Le blondinet fixa l’estrade où se tenait la directrice et Andrew sut que son attention n’y était pas. Antoine était un esprit en cavale pour en corps dans les rangs. En classe, le ciel par la fenêtre devenait fantastique. Dans la rue, le bitume était passionnant. Dans sa chambre, son plafond l’émerveillait. C’était comme s’il avait appartenu à un monde lointain qu’il languissait de retrouver. Mais en attendant, il l’imaginait afin de rendre son mal du pays plus supportable.

— Drew, c’est Émile qui t’a fait ça, n’est-ce pas ? dit-il en désignant sa pommette tuméfiée.

— Ne t’en fais pas, ça ne me fait déjà plus mal.

— J’aimerais être fort, tu sais. Pouvoir lui casser la gueule et lui arracher les yeux.

— J’étais d’accord avec toi jusqu’à ce que tu parles de ses yeux, sourit Andrew.

Il balaya la salle du regard et trouva les jumeaux dans un coin. Tim le considéra avec insistance. Ses airs de chien battu commençaient à lui taper sur les nerfs. S’il avait quelque chose à lui dire, il n’avait qu’à venir le voir.

Au fond, seule et muette, Annabelle jouait avec ses longs cheveux châtains.

Et dire que Nikolchev voulait qu’on se rapproche.

— Certains de vos professeurs et surveillants se sont portés volontaires pour vous accompagner, annonça Mme Lescard.

Andrew aperçut la tête en forme d’ampoule de Vula, les traits boudeurs de madame Pauche et le teint grisâtre de René.

— Ce n’est pas un voyage scolaire, c’est un test de survie, s’exclama un première année.

Mme Lescard dû hausser le ton pour calmer l’hilarité générale.

— La journée se terminera donc plus tôt pour vous laisser le temps de préparer vos affaires. Le bus partira demain matin à neuf heures.

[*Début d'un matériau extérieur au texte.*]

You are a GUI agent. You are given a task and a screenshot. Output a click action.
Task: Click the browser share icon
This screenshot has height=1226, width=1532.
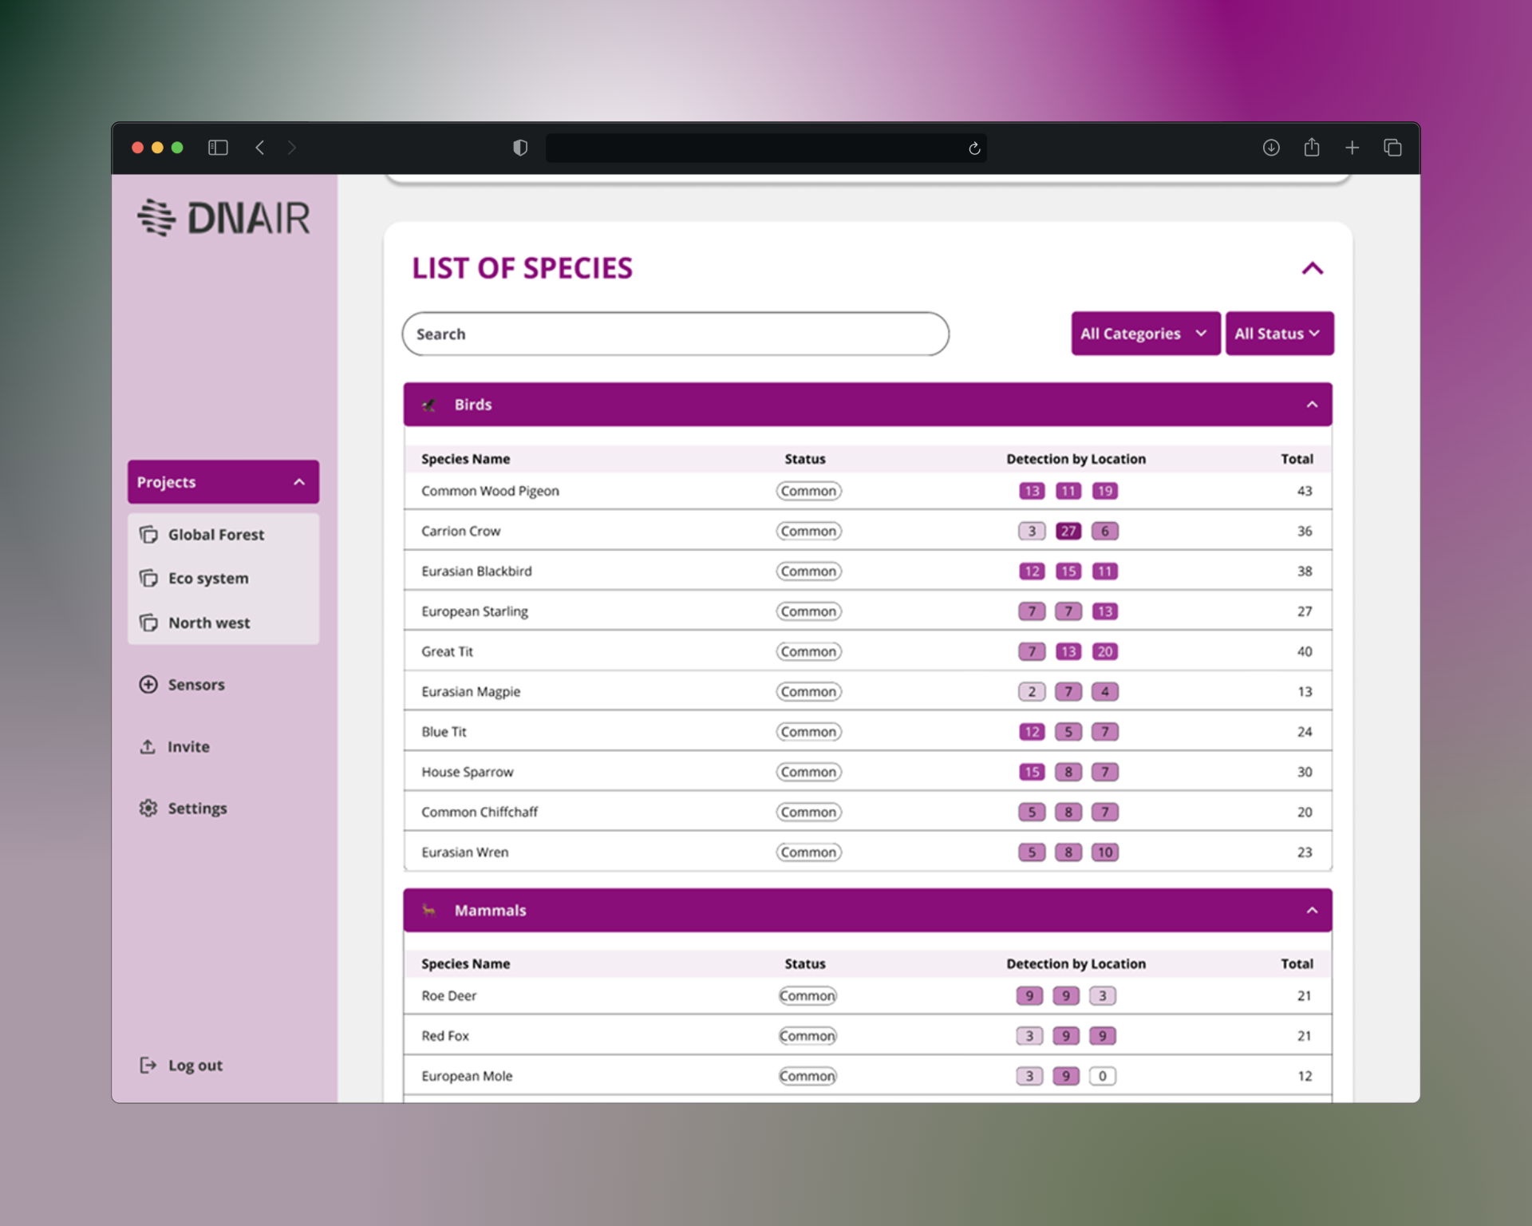coord(1312,148)
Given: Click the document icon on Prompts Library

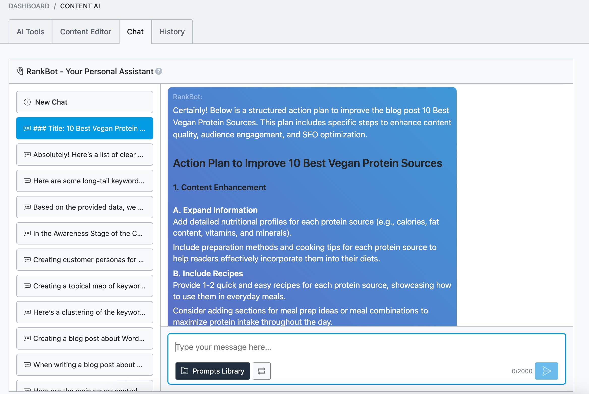Looking at the screenshot, I should click(185, 371).
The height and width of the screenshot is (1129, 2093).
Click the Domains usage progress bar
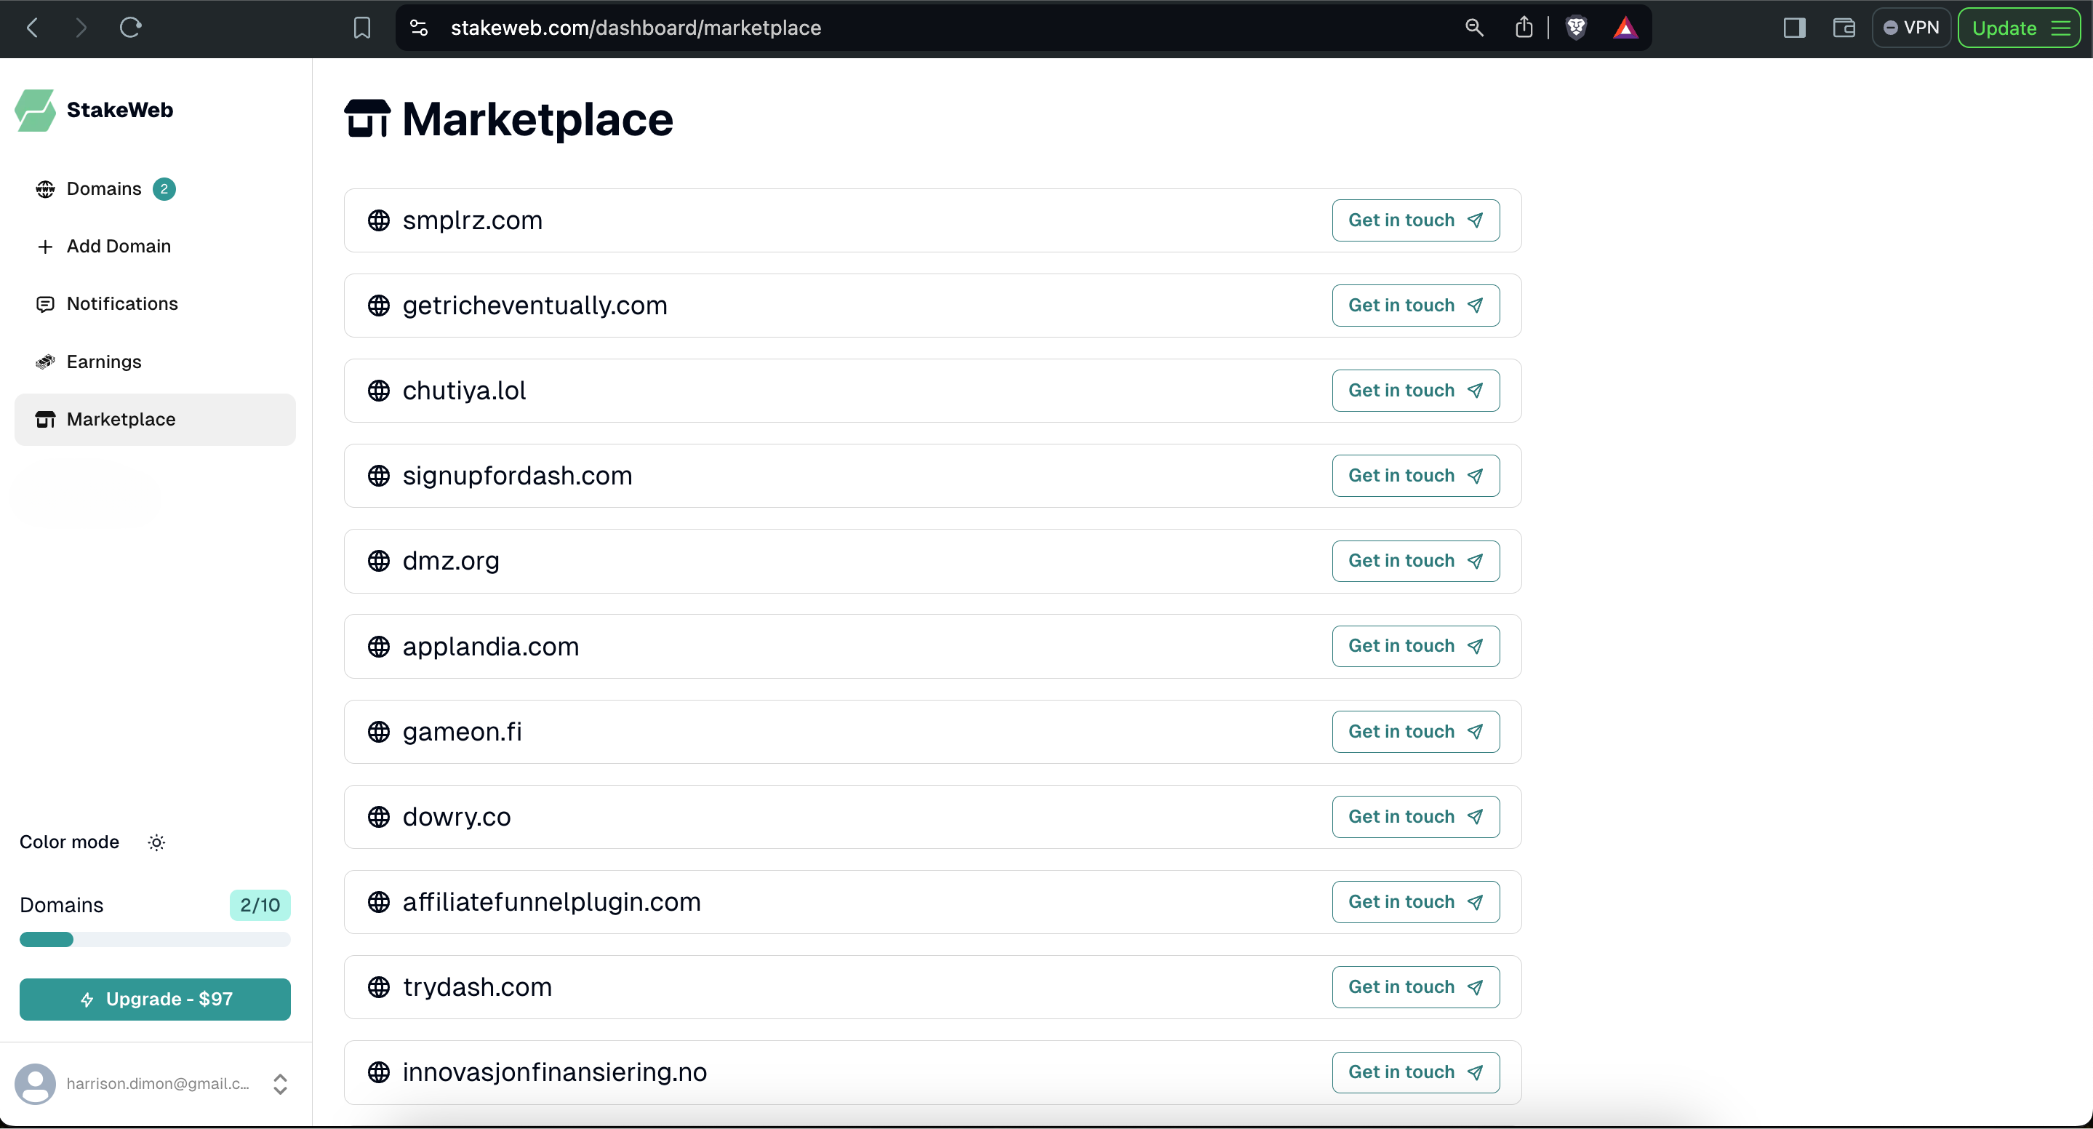tap(155, 940)
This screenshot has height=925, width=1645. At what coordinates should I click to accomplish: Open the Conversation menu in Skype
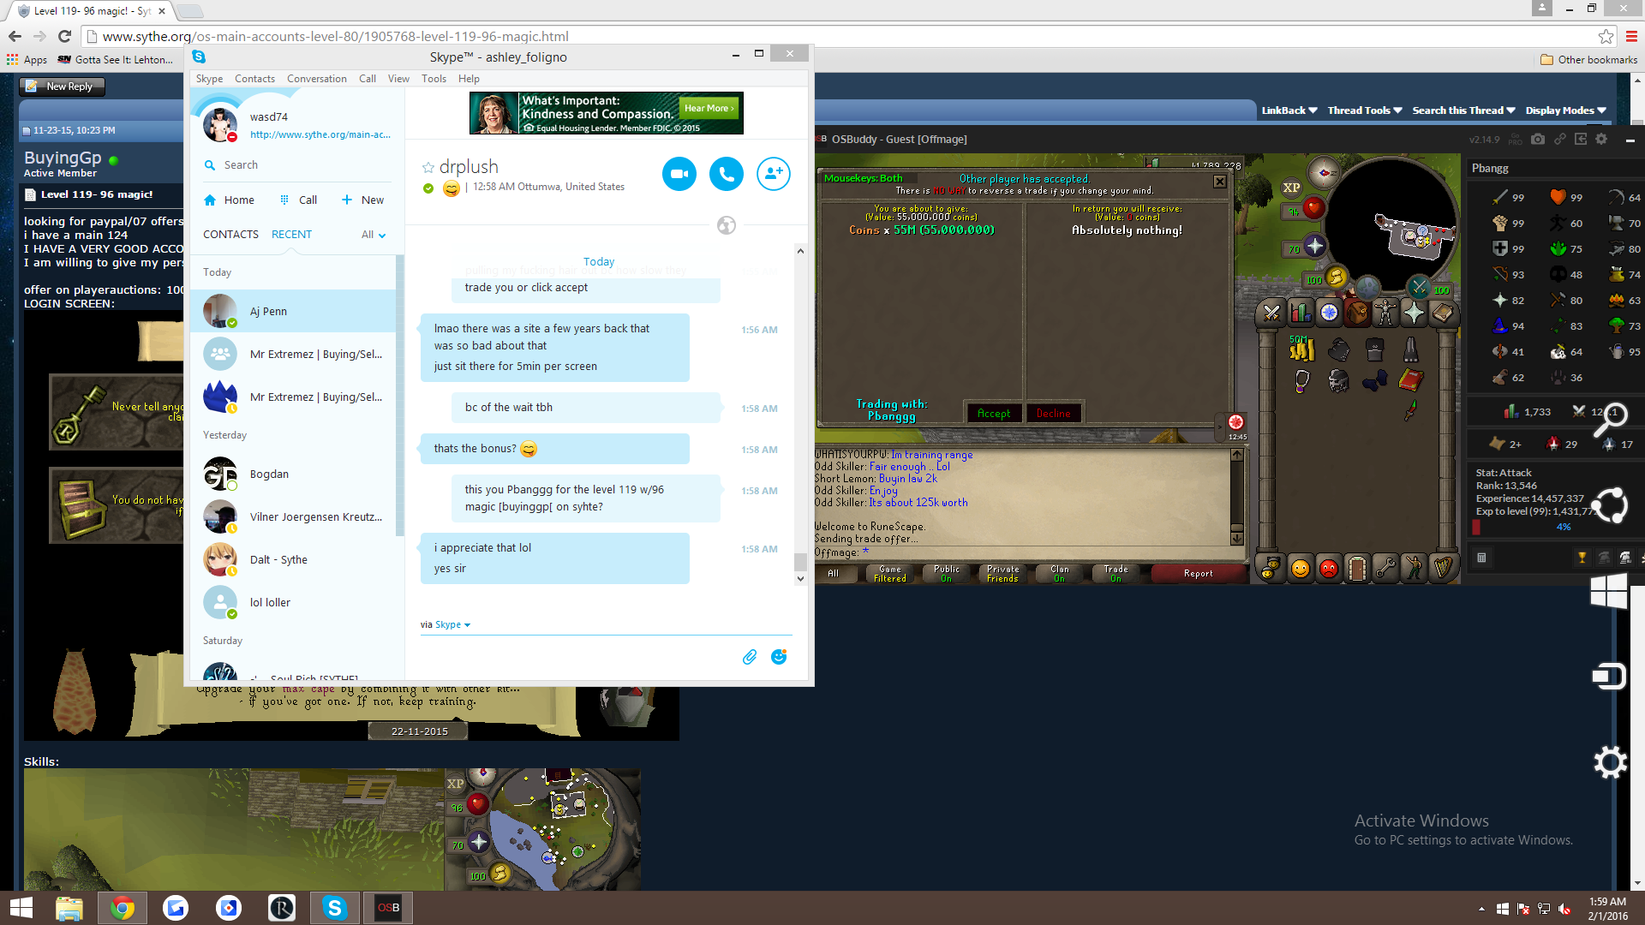pyautogui.click(x=316, y=79)
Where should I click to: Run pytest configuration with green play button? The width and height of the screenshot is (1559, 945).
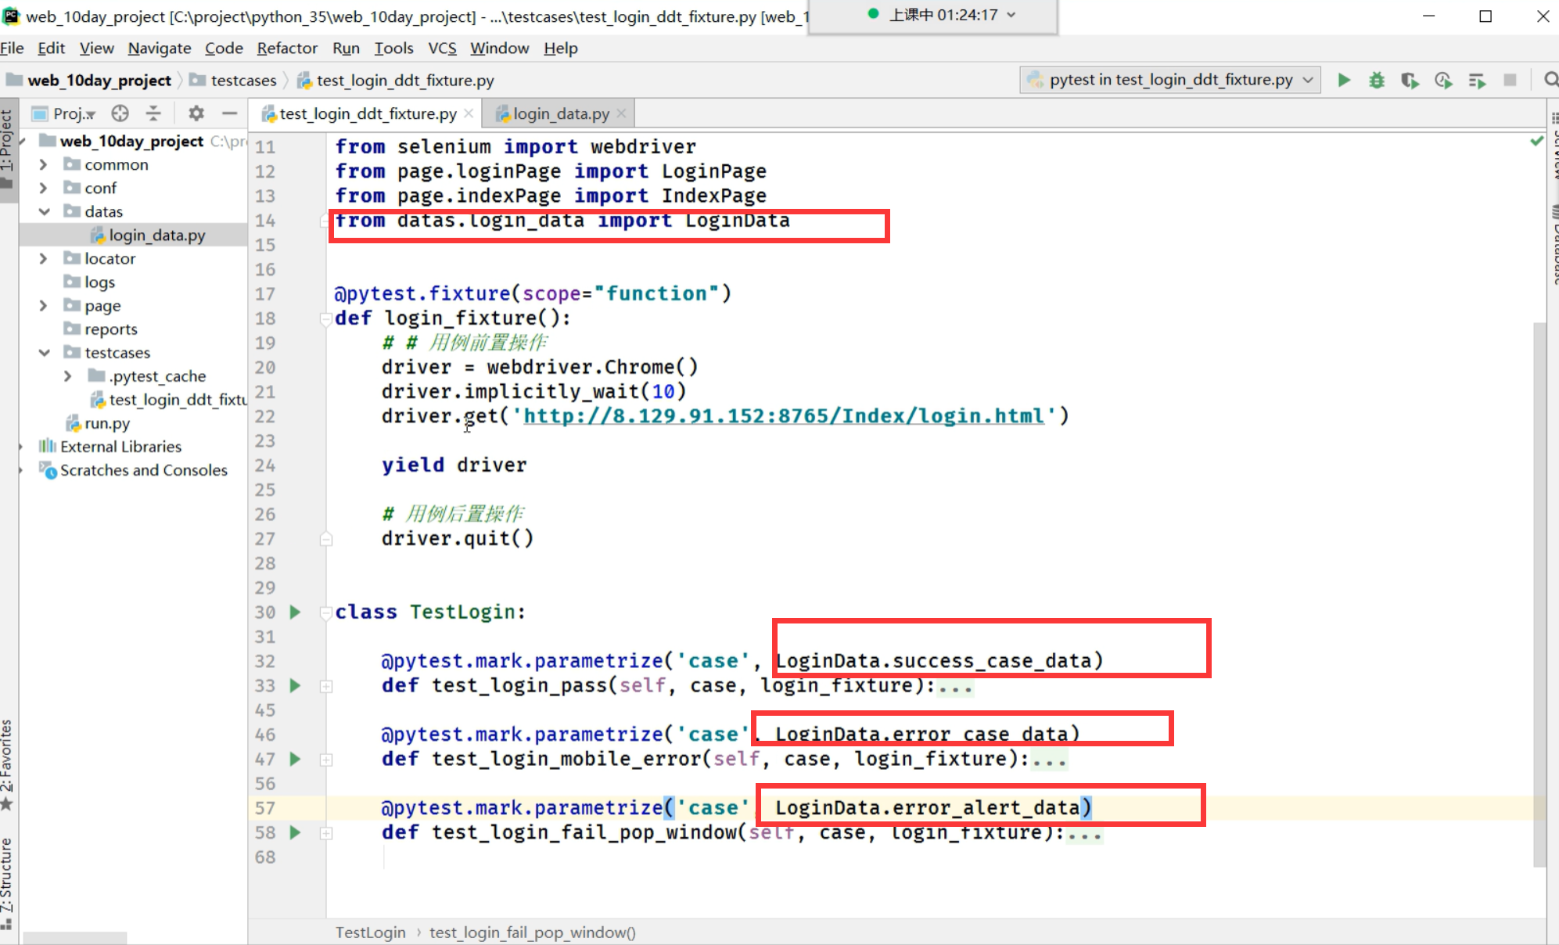point(1344,80)
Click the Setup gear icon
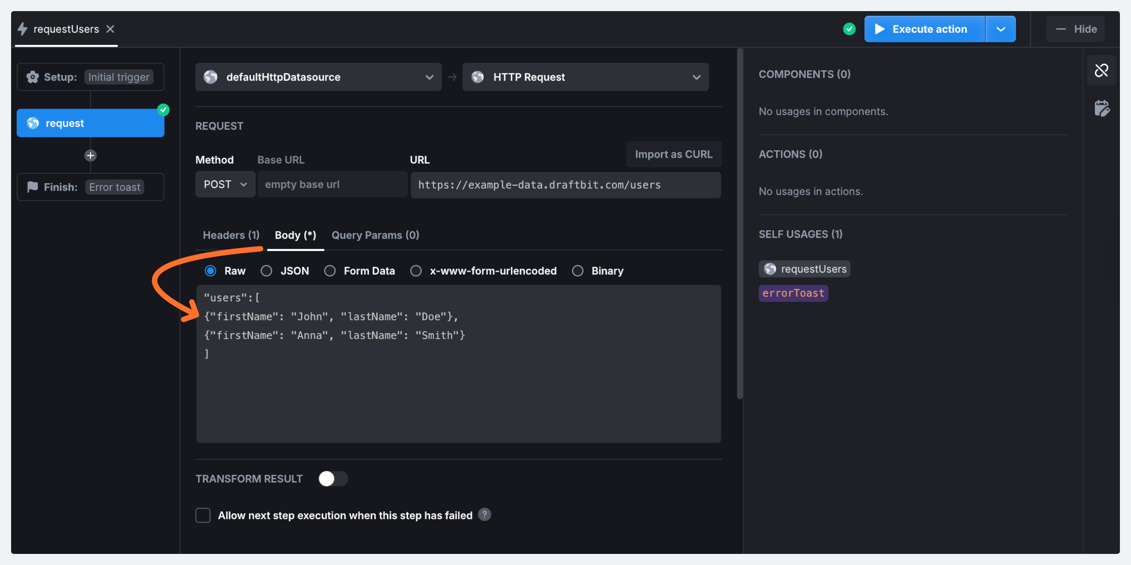The image size is (1131, 565). (x=32, y=77)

N’oubliez pas d’apporter vos autorisations signées.

Personne ne releva la précipitation avec laquelle l’excursion avait été organisée. Un voyage scolaire, annoncé la veille du départ, avec une autorisation à faire signer dans la soirée ? Non, les élèves du lycée Raymond Charles II ne s’en inquiétèrent pas. À voix basse, ils s’organisaient déjà pour apporter de l’alcool en toute discrétion.

*

Le lendemain, Andrew, Antoine, Agathe, Charlotte et Victor se réunirent. Ils s’installèrent dans l’un des bus et veillèrent à éviter René et la bande à Lucas. Le passage à tabac d’Andrew avait fait le tour du lycée et si l’on considérait internet comme un système instantané de partage d’informations, le bouche-à-oreille n’en demeurait pas moins efficace.

— Si tu étais moins arrogant, tu ne t’attirerais pas autant d’ennuis, dénonça Agathe.

Andrew hocha la tête. Malgré son approbation, il en pensait tout l’inverse.

— Tu as raison Agathe, je méritais de me faire frapper. D’ailleurs, je le remercie. Ça m’a fait un bien fou.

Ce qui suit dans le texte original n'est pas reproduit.